WHAT TO PRODUCE: Reproduce the following entries exactly, leaving nothing out.
[[ THE DATA open ]]
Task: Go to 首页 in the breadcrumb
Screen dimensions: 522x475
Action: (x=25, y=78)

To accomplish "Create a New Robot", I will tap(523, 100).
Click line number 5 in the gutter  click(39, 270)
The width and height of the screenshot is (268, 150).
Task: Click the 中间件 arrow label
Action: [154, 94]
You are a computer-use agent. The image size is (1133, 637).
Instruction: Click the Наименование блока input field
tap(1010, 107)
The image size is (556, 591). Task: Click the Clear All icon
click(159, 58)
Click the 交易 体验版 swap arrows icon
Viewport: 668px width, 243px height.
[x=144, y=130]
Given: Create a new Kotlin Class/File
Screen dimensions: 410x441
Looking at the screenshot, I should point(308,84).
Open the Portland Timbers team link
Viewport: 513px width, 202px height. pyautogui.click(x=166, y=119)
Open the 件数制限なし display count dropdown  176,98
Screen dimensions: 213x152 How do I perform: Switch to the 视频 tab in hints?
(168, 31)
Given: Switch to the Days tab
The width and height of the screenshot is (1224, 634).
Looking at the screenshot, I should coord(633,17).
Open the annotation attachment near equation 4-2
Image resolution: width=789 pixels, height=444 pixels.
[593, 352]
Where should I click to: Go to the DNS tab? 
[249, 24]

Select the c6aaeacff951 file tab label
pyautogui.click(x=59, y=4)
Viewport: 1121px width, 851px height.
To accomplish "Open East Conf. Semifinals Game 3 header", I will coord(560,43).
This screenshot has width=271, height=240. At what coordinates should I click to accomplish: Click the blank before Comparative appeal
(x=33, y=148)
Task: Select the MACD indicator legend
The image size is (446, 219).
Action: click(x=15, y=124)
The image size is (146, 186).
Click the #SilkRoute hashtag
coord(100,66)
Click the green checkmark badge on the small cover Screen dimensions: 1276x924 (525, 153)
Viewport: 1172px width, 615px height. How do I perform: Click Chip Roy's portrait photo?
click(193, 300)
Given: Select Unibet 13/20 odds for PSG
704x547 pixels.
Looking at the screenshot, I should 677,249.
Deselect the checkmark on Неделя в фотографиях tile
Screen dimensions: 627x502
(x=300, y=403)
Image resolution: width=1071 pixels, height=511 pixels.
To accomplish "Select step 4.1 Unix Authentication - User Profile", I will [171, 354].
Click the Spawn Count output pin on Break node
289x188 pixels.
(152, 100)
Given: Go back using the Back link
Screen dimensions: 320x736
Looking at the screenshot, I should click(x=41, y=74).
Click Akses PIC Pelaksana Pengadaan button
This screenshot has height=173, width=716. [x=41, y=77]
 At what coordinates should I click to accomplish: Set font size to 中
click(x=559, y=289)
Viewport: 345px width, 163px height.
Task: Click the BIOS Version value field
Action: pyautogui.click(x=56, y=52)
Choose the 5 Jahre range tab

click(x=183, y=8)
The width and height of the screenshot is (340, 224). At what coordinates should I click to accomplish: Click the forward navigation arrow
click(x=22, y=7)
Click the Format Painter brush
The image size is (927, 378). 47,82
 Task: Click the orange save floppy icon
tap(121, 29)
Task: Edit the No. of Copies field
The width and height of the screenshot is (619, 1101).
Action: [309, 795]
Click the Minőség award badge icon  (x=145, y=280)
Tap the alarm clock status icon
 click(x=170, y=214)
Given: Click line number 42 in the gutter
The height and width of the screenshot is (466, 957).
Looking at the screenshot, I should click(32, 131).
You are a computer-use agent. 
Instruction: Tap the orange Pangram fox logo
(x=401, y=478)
[[ THE DATA closed ]]
ANSWER TO THE EXERCISE:
Task: Go to 首页 in the breadcrumb
Screen dimensions: 522x475
Action: (x=25, y=78)

To accomplish "Create a New Robot", I will tap(523, 100).
Click line number 5 in the gutter  click(39, 270)
The width and height of the screenshot is (268, 150).
Task: Click the 中间件 arrow label
Action: [154, 94]
You are a computer-use agent. The image size is (1133, 637).
Instruction: Click the Наименование блока input field
tap(1010, 107)
The image size is (556, 591). Task: Click the Clear All icon
click(159, 58)
Click the 交易 体验版 swap arrows icon
Viewport: 668px width, 243px height.
[x=144, y=130]
Given: Create a new Kotlin Class/File
Screen dimensions: 410x441
Looking at the screenshot, I should point(308,84).
Open the Portland Timbers team link
Viewport: 513px width, 202px height. pyautogui.click(x=166, y=119)
Open the 件数制限なし display count dropdown  176,98
Screen dimensions: 213x152 How do I perform: Switch to the 视频 tab in hints?
(168, 31)
Given: Switch to the Days tab
The width and height of the screenshot is (1224, 634).
Looking at the screenshot, I should coord(633,17).
Open the annotation attachment near equation 4-2
Image resolution: width=789 pixels, height=444 pixels.
[593, 352]
Where should I click to: Go to the DNS tab? 
[249, 24]

Select the c6aaeacff951 file tab label
pyautogui.click(x=59, y=4)
Viewport: 1121px width, 851px height.
To accomplish "Open East Conf. Semifinals Game 3 header", I will coord(560,43).
This screenshot has width=271, height=240. At what coordinates should I click to accomplish: Click the blank before Comparative appeal
(x=33, y=148)
Task: Select the MACD indicator legend
The image size is (446, 219).
Action: click(x=15, y=124)
The image size is (146, 186).
Click the #SilkRoute hashtag
coord(100,66)
Click the green checkmark badge on the small cover Screen dimensions: 1276x924 (525, 153)
Viewport: 1172px width, 615px height. How do I perform: Click Chip Roy's portrait photo?
click(193, 300)
Given: Select Unibet 13/20 odds for PSG
704x547 pixels.
Looking at the screenshot, I should 677,249.
Deselect the checkmark on Неделя в фотографиях tile
Screen dimensions: 627x502
(x=300, y=403)
Image resolution: width=1071 pixels, height=511 pixels.
To accomplish "Select step 4.1 Unix Authentication - User Profile", I will [171, 354].
Click the Spawn Count output pin on Break node
289x188 pixels.
(152, 100)
Given: Go back using the Back link
Screen dimensions: 320x736
Looking at the screenshot, I should click(x=41, y=74).
Click Akses PIC Pelaksana Pengadaan button
This screenshot has height=173, width=716. [x=41, y=77]
 At what coordinates should I click to accomplish: Set font size to 中
click(x=559, y=289)
Viewport: 345px width, 163px height.
Task: Click the BIOS Version value field
Action: pyautogui.click(x=56, y=52)
Choose the 5 Jahre range tab

click(x=183, y=8)
The width and height of the screenshot is (340, 224). At what coordinates should I click to accomplish: Click the forward navigation arrow
click(x=22, y=7)
Click the Format Painter brush
The image size is (927, 378). 47,82
 Task: Click the orange save floppy icon
tap(121, 29)
Task: Edit the No. of Copies field
The width and height of the screenshot is (619, 1101).
Action: [309, 795]
Click the Minőség award badge icon  (x=145, y=280)
Tap the alarm clock status icon
 click(x=170, y=214)
Given: Click line number 42 in the gutter
The height and width of the screenshot is (466, 957).
Looking at the screenshot, I should click(32, 131).
You are a computer-use agent. 
Instruction: Tap the orange Pangram fox logo
(x=401, y=478)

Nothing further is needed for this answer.